On 28 July 2021, a source told reporters that the flight data showed that the aircraft had leveled off at 3100 m, which was lower than the assigned altitude. About a minute after leveling off, the engines failed, about three seconds apart. The automatic icing warning system did not indicate that the plane was suffering from icing, and the anti-ice system of the engines and airframe did not start. Investigators also revealed that they were looking into the work and rest schedule of the flight crews at the airline, after they discovered that the crew involved with the crash had performed ten flights totaling 12.5 hours in the previous 24 hours before the crash.

In September 2021, The Interstate Aviation Committee published a preliminary report on the accident. The report stated that the amount of oil, fuel, and hydraulic fluid that had been loaded on the aircraft were appropriate for the scheduled trip, but that the flight crew had been severely overworked in the days preceding the accident, including having flown nine other flights totaling nearly 14 hours in the previous 24 hours, and had not been given time to rest. The report stated that while in flight, the engines of the aircraft iced up and stalled, and were not able to be restarted before the crash. The committee resolved to release a final report on the accident at a future date.
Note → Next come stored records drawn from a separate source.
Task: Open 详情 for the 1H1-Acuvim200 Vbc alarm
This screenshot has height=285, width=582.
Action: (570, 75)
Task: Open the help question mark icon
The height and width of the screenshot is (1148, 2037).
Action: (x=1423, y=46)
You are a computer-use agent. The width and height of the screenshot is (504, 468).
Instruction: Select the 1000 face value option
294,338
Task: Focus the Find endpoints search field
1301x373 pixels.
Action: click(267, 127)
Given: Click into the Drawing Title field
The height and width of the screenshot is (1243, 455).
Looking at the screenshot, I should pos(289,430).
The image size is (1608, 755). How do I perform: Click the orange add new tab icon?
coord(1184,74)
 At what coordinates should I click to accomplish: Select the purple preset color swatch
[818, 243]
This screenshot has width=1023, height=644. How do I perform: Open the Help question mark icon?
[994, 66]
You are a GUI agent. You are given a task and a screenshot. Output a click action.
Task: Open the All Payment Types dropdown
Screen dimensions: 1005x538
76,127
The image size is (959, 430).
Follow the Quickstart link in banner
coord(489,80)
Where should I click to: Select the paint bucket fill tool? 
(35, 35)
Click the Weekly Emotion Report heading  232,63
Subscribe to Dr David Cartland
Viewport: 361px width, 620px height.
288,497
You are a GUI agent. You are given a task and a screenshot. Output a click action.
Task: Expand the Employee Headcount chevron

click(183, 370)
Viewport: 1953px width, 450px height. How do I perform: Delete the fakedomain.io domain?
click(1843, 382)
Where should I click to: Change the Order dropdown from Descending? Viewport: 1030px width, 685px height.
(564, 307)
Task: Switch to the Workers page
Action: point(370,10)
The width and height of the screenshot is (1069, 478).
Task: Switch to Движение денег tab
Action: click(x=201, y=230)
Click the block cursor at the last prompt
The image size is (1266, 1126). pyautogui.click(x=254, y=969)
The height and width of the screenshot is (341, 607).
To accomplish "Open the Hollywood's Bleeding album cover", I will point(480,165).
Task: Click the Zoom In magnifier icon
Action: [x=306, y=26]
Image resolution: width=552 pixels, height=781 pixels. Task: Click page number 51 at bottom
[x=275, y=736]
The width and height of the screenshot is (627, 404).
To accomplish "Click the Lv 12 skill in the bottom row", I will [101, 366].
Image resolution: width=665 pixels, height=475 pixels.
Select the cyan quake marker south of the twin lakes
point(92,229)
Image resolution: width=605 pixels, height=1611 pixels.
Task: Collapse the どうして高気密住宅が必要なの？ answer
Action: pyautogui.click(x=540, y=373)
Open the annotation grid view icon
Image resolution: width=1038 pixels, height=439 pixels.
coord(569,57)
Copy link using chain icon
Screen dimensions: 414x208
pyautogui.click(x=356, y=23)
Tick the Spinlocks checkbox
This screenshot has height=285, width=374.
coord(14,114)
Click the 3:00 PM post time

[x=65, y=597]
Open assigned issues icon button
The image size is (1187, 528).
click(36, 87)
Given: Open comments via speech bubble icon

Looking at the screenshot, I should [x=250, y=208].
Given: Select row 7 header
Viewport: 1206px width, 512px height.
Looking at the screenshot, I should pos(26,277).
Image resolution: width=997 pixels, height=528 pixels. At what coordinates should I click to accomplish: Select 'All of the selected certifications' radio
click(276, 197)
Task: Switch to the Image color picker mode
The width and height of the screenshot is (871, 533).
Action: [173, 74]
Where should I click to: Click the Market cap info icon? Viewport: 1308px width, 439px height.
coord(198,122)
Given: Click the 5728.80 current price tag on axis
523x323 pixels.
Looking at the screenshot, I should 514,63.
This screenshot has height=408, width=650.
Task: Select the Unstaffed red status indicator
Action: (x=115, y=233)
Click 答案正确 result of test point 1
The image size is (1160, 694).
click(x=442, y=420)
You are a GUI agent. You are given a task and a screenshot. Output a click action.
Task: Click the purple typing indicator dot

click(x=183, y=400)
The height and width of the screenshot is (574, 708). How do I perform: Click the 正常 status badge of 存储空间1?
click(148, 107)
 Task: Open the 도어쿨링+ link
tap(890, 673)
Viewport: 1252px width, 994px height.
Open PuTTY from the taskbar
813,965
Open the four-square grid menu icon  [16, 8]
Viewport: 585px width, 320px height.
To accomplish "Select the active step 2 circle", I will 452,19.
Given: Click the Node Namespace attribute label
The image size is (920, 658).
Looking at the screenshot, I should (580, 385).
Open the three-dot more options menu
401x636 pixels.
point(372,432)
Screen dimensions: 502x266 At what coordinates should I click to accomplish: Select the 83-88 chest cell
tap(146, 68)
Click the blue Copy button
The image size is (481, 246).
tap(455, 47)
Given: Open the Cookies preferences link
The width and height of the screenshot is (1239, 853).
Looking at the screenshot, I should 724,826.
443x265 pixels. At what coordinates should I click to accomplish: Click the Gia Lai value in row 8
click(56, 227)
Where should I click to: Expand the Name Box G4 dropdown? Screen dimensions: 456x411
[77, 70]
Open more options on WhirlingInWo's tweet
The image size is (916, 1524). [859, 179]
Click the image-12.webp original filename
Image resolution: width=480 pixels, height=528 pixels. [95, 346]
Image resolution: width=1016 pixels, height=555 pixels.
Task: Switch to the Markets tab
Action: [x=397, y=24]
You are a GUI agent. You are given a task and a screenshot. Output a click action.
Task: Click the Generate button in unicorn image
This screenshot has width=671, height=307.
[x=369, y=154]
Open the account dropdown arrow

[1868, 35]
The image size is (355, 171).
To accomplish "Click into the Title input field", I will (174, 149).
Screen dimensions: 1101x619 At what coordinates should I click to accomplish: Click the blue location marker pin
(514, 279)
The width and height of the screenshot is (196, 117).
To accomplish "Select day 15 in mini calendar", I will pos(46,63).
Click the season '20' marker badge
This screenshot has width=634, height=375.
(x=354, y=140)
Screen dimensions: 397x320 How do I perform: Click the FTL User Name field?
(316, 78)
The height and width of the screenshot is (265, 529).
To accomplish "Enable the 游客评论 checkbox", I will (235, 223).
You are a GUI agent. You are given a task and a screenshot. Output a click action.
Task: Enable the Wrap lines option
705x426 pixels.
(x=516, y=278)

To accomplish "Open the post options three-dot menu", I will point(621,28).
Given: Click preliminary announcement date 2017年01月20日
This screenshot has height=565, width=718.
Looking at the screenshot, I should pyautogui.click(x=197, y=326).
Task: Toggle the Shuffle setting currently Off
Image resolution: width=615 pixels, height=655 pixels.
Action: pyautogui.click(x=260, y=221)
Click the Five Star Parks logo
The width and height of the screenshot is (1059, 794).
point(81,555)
In December 2021, investigators disclosed that they had narrowed their investigation to two possible causes of the crash. One possible explanation was that the anti-icing system had malfunctioned, causing the icing of the engines. The other possibility that they are investigating was whether the anti-icing system had been activated by the crew too late due to crew fatigue.

In July 2022, officials announced that they had concluded that the cause of the accident was determined to be that due to crew fatigue, the aircraft's anti-icing system had not been turned on at the appropriate time, which led to the accumulation of ice and engine failure. The pilot was criminally charged for a violation of aircraft safety rules.

In September 2023, the IAC published their final report on the accident, reiterating the findings of the preliminary report. The flight crew's stress and a faulty ice detection sensor were additional contributing factors. In December that year, the criminal case against captain Prytkov was closed due to the statute of limitations expiring.